I live in Austin, Texas. It is not my native state (I am from California), but I have lived here since 2005. You can ask me anything you like. However, you should know that I do not have children. I do, however, know when schools start/end (varies slightly by district) and also have a fair amount of knowledge regarding public schools in Austin. I have also lived in and have knowledge of the very many "neighborhoods" or "areas" of Austin (for a relatively small city, you would be surprised how many times we break it up into different areas--North, North Central, North East, Downtown, West, Northwest, South, Southeast, Southwest, etc etc!!). I have lived here long enough to be able to answer most of your questions if you should need 

Ruthie


----------



## shortcols (Jan 12, 2015)

I lived in Austin for a while before moving to New York. I loved the city but be prepared for long HOT summers, they can be brutal.


----------



## twostep (Apr 3, 2008)

mlj84 said:


> Hi Srhodes! Glad you decided on the great state of Texas. Austin is the home of the board of education. I live in Dallas but if I could answer any questions please feel free to let me know.


Hello neighbor)))


----------



## Chend187 (Jan 15, 2015)

*Native Austinite*

Welcome to Austin. School starts in early September, they get a winter break in Decemeber til Jan 4th. School gets out in Early June.

As far as areas to live, the options are limitless! Austin is very safe but can be very very pricey depending upon the area. 

Westlake is beautiful - Hill country, deer and lots of trees. Its expensive, think Dell Computers..because he lives there.
Huge homes conservative views.

Downtown-Hip condos, not suitable for kids
Allandale, hyde park, crestview- Best family neighborhood closest to downtown. Prices are decent homes are a bit smaller as they were built in the 50's.

East side- Hipster, art cool , California nation, coffee shops out the wahzoo
Clarskville- More expensive portland, adorable craftman style homes close to downtown whole foods and has great schools (Where I grew up)
Tarrytown- Same school district as Clarskville but not as hippy more conservative family homes. Lots lots lots of families here.

South Austin- Cool area with lots of eco friendly people.Go hug some trees and drink organic coffee.

I hope this helps  Hyde park and clarksville are my absolutely favorite parts of Austin. If you need to live outside in the 'burbs check out Round Rock, Cedar Park or Stiener Ranch.

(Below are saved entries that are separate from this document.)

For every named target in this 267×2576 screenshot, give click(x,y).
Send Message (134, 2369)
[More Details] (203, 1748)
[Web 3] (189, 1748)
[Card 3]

Enjoy the city everyone here is so nice!


----------



## English (May 7, 2011)

I'll be moving to the hill country (Burnet) not far from Austin initially but hope to move closer to Austin (maybe Georgetown) not too long after. I haven a 5 mth old. Got to learn how all the schooling etc works out there :s


----------



## lintexas (Feb 11, 2015)

*Austin*



srhodes said:


> Hi, I'm currently living in Australia & plan to move to Austin, Texas early next year with my husband & 3 young children. Is there anyone out there living in Austin who i could bombard with questions?? Thanks.



Hi y'all! Glad you are moving to Austin. What questions do you have that I could help you with? Austin is a great city for music events and great family times. So many wonderful things here - including the great Texas Longhorns at the University of Texas. Just let me know and I will be happy to send you tons of information about Austin. :welcome:


----------